Stored records:
○ ○ ○ ○ ○ ○ ○

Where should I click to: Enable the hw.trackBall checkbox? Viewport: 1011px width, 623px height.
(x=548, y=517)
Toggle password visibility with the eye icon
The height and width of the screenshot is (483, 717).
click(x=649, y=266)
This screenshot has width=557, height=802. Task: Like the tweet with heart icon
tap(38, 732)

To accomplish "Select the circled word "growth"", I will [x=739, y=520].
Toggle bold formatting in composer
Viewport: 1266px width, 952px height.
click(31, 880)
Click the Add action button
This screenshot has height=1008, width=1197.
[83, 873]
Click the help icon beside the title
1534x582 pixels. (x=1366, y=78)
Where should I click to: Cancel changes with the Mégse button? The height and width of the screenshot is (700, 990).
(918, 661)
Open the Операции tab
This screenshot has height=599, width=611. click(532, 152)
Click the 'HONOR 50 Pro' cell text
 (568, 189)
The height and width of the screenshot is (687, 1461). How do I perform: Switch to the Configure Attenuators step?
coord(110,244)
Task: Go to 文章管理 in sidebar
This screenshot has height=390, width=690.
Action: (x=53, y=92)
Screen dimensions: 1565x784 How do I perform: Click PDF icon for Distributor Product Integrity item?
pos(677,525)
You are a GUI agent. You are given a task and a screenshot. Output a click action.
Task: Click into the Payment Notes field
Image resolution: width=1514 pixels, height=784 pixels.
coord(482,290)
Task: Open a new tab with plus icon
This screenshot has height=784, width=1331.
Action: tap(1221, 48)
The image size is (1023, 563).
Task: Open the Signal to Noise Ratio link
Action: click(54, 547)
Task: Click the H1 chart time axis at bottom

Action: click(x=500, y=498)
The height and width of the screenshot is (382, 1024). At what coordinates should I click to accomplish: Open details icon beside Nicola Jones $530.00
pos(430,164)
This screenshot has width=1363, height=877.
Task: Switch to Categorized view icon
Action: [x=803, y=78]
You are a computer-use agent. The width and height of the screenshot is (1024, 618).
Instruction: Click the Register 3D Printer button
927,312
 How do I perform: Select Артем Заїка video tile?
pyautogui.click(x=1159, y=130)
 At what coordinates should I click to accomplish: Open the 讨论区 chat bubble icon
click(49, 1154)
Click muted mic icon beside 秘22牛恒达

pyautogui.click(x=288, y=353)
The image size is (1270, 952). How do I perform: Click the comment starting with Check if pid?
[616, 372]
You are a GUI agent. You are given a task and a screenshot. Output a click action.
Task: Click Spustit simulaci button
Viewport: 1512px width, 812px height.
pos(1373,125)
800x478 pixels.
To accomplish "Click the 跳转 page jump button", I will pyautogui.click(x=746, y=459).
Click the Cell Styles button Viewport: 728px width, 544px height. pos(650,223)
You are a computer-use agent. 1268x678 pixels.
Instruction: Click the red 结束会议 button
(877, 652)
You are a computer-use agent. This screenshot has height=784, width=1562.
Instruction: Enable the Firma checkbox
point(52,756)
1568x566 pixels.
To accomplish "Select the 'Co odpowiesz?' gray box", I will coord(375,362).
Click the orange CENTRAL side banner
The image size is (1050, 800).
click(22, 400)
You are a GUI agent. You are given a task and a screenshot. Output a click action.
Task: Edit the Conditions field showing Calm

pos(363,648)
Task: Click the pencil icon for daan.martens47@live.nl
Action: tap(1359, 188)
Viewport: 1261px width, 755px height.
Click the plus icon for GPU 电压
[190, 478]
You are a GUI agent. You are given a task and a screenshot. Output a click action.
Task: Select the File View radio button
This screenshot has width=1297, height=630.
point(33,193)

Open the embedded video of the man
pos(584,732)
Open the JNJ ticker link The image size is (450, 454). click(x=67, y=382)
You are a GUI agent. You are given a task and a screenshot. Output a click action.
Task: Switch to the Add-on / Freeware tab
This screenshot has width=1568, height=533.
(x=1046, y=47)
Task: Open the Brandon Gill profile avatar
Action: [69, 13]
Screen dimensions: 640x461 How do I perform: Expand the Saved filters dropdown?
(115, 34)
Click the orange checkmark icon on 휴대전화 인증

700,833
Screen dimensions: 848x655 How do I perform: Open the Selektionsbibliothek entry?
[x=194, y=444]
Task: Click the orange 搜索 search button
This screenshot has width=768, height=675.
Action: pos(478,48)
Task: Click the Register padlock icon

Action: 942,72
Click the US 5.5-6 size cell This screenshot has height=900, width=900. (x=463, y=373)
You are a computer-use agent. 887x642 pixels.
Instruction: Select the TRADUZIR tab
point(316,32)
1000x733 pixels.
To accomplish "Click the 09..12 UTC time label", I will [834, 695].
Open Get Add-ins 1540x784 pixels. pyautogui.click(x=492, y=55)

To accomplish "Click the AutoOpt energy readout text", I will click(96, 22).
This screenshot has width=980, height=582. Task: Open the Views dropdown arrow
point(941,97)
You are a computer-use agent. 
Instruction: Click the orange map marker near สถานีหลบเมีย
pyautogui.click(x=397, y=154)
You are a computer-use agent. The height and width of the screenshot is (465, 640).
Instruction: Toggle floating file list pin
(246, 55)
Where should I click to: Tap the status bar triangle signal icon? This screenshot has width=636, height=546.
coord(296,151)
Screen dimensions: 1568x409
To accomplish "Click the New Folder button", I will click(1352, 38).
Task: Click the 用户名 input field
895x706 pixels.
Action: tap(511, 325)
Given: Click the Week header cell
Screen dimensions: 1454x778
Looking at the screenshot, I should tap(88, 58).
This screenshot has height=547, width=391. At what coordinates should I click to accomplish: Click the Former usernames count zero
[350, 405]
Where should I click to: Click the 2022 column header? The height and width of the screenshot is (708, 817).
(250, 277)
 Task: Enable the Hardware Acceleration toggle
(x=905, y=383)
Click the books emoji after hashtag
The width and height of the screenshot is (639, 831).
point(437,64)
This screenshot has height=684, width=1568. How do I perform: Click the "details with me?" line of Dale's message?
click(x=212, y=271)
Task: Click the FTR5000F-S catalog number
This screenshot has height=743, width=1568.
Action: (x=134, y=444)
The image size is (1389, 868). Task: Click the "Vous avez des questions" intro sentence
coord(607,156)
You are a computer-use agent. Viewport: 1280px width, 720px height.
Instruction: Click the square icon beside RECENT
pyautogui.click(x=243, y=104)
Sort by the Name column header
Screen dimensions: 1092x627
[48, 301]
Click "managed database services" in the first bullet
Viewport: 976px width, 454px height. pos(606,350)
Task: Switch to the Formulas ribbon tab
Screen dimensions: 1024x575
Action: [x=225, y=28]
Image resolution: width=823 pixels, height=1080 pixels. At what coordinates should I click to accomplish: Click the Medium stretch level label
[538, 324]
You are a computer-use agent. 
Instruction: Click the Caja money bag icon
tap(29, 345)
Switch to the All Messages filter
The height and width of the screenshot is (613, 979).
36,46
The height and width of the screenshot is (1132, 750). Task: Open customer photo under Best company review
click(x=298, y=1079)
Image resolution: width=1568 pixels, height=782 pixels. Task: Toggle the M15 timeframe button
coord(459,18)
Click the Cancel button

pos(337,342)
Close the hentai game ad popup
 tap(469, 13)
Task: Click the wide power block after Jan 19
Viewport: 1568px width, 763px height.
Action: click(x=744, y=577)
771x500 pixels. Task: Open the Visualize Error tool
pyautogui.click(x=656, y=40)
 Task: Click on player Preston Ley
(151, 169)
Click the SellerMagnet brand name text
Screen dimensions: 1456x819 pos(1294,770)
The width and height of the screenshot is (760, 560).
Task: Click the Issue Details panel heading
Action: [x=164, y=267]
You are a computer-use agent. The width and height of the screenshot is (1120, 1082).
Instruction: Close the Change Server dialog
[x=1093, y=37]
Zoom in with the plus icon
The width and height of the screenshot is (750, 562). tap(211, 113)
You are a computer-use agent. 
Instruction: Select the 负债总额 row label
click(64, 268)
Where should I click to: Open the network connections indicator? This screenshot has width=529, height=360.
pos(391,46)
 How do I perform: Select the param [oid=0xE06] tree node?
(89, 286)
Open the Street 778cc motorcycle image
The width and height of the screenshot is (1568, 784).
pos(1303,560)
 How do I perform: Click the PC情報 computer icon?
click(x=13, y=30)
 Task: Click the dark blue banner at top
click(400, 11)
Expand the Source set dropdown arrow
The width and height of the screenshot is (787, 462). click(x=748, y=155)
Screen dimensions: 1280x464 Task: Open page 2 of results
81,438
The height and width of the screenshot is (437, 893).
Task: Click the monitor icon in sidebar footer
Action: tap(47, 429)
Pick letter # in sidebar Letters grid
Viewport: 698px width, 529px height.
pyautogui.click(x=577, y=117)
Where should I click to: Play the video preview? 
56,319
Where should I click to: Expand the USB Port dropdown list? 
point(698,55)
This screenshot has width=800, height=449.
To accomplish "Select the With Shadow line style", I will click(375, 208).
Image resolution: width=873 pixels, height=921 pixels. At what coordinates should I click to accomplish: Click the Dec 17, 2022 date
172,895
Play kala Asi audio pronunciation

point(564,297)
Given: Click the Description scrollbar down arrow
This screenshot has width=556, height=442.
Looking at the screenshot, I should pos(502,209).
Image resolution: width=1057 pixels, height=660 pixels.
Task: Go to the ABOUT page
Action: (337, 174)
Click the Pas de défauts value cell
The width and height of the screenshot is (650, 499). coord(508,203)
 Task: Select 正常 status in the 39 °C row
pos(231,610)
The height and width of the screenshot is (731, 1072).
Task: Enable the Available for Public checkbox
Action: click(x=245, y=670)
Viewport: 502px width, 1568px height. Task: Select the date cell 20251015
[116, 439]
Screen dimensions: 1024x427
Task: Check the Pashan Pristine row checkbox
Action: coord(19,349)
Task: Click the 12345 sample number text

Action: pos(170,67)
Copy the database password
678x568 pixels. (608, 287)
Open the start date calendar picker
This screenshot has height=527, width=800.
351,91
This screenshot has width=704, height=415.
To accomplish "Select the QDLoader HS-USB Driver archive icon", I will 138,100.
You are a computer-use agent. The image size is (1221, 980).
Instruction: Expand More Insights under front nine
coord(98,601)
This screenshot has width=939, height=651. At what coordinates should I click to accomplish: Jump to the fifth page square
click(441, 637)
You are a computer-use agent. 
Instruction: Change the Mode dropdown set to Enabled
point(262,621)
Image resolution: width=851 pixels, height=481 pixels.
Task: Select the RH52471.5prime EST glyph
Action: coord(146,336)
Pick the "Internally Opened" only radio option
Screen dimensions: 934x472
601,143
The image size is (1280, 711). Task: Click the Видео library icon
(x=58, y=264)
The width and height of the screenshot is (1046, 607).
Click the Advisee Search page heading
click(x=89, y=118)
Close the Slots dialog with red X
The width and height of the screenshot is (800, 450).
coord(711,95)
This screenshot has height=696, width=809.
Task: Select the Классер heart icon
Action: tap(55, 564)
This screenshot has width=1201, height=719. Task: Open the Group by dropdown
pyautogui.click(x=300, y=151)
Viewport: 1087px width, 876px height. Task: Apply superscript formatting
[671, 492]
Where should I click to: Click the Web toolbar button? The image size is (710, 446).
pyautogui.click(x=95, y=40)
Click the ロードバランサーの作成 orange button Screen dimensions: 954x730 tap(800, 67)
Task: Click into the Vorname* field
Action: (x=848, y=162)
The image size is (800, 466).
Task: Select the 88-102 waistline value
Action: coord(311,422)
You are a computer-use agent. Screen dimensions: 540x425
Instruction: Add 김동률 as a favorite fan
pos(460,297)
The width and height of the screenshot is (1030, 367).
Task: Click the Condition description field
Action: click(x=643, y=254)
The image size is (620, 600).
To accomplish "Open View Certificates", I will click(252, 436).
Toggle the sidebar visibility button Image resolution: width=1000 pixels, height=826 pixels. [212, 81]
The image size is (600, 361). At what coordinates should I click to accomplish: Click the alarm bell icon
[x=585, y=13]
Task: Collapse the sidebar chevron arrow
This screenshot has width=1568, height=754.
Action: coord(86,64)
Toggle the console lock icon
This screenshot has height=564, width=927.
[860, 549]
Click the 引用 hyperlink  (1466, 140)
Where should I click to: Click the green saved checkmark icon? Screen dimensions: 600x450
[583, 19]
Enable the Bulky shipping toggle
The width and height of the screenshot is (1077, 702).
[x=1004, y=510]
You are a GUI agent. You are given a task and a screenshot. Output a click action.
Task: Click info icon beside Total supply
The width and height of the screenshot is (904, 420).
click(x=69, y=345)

○ ○ ○ ○ ○ ○ ○

Aim of the task: Check each line above for the string "visibility" and return those that contain it.

Output of the exercise:
Toggle password visibility with the eye icon
Toggle the sidebar visibility button Image resolution: width=1000 pixels, height=826 pixels. [212, 81]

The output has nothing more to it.